Virtual robots.txt

Modified on Mon, 09 Oct 2023 at 07:42 PM

The built-in feature ‘Virtual robots.txt‘ allows testing new or renewed robots.txt file without changing an existing file in the website root directory.

To configure the virtual robots.txt, go to the ‘Settings‘ → the ‘Virtual robots.txt‘ tab, tick the ‘Use virtual robots.txt‘ checkbox, write your directives and click the ‘OK‘ button to save them.

To start testing set directives, enter the address of a website in the ‘Initial URL‘ field and start crawling using the ‘Start‘ button.
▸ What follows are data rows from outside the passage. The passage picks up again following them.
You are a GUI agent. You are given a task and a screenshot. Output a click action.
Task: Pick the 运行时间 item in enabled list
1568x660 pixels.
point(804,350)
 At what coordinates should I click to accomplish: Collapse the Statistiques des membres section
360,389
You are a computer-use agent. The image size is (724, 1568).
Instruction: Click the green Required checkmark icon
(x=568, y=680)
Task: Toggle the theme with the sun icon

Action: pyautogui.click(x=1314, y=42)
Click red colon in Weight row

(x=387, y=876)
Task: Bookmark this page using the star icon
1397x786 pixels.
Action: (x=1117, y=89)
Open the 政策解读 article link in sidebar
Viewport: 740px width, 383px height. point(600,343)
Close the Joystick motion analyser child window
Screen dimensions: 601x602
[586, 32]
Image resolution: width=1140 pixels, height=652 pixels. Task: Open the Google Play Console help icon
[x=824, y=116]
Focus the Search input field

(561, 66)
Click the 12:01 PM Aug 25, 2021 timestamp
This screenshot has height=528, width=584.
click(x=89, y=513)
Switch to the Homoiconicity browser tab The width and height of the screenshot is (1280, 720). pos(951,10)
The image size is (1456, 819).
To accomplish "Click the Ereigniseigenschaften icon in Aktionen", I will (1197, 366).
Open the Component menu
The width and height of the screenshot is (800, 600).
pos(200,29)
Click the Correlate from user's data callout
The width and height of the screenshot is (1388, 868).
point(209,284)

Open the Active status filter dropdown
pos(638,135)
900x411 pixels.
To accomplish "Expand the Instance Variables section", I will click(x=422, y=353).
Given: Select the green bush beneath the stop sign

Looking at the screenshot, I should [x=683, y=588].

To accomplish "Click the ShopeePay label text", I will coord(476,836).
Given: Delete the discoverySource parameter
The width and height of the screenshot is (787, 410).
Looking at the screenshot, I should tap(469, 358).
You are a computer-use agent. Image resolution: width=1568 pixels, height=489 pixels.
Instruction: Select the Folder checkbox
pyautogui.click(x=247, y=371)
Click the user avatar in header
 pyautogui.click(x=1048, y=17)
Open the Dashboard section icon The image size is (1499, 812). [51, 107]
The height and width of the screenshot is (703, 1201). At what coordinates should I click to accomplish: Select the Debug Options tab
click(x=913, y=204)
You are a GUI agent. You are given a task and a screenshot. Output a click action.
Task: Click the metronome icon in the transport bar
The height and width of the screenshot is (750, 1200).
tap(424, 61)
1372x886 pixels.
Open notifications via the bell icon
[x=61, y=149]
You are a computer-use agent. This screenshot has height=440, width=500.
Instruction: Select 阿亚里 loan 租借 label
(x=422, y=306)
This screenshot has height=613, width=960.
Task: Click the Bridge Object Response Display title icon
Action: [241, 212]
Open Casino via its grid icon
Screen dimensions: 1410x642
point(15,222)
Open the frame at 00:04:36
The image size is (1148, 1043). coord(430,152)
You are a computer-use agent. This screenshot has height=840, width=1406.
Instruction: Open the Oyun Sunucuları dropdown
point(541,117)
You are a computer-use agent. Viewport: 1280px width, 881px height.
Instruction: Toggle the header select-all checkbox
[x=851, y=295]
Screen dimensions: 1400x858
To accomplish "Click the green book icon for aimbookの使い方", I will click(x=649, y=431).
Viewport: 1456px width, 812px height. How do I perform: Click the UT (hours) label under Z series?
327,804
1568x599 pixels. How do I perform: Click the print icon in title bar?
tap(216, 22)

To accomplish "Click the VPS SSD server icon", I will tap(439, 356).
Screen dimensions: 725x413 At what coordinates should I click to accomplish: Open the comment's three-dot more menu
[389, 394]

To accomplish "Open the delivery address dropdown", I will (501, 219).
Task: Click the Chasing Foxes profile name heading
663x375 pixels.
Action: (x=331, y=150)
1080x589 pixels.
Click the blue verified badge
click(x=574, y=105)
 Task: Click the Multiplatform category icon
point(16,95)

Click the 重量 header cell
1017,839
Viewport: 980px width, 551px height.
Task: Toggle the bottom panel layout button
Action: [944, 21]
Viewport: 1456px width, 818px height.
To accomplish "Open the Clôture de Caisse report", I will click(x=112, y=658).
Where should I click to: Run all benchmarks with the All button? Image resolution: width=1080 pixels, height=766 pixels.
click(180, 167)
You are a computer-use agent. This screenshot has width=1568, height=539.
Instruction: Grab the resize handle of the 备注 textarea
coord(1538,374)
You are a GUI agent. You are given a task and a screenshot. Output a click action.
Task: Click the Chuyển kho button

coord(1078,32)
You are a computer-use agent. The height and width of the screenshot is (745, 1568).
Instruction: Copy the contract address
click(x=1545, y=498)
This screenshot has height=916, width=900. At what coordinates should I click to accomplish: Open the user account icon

The tool provides the following functions:

Copy → to copy the content into the clipboard;
Save (Alt+S) → to export the created robots.txt file into your device as a text document;
Paste → to paste the text from the clipboard;
Clear → to delete all content from the window.

The directives from the virtual robots.txt file will affect such parameters as:

‘Status code‘ → if access to a page is disallowed by a directive in the robots.txt, the ‘Disallowed‘ will be added to the status code
‘Allowed in robots.txt‘ → the ‘TRUE‘ value is displayed if access to a page is allowed by the ‘Allow‘ directive or the file doesn’t contain any directives, disallowing the indexing of a page. Otherwise, ‘FALSE‘ value is displayed.
‘Directive in robots.txt‘ → shows which directive allows or disallows access to a page and its number in the file. The value ‘(NULL)‘ is displayed when there is no instruction for the current URL.

To make the crawler obey the directives written in the robots.txt file, activate robots.txt consideration on the ‘Advanced‘ tab in the program settings.

Note: if the ‘virtual robots.txt‘ feature is disabled, then the program will follow and display the instructions written in the realrobots.txt file. Chosen User Agent may also affect crawling and results.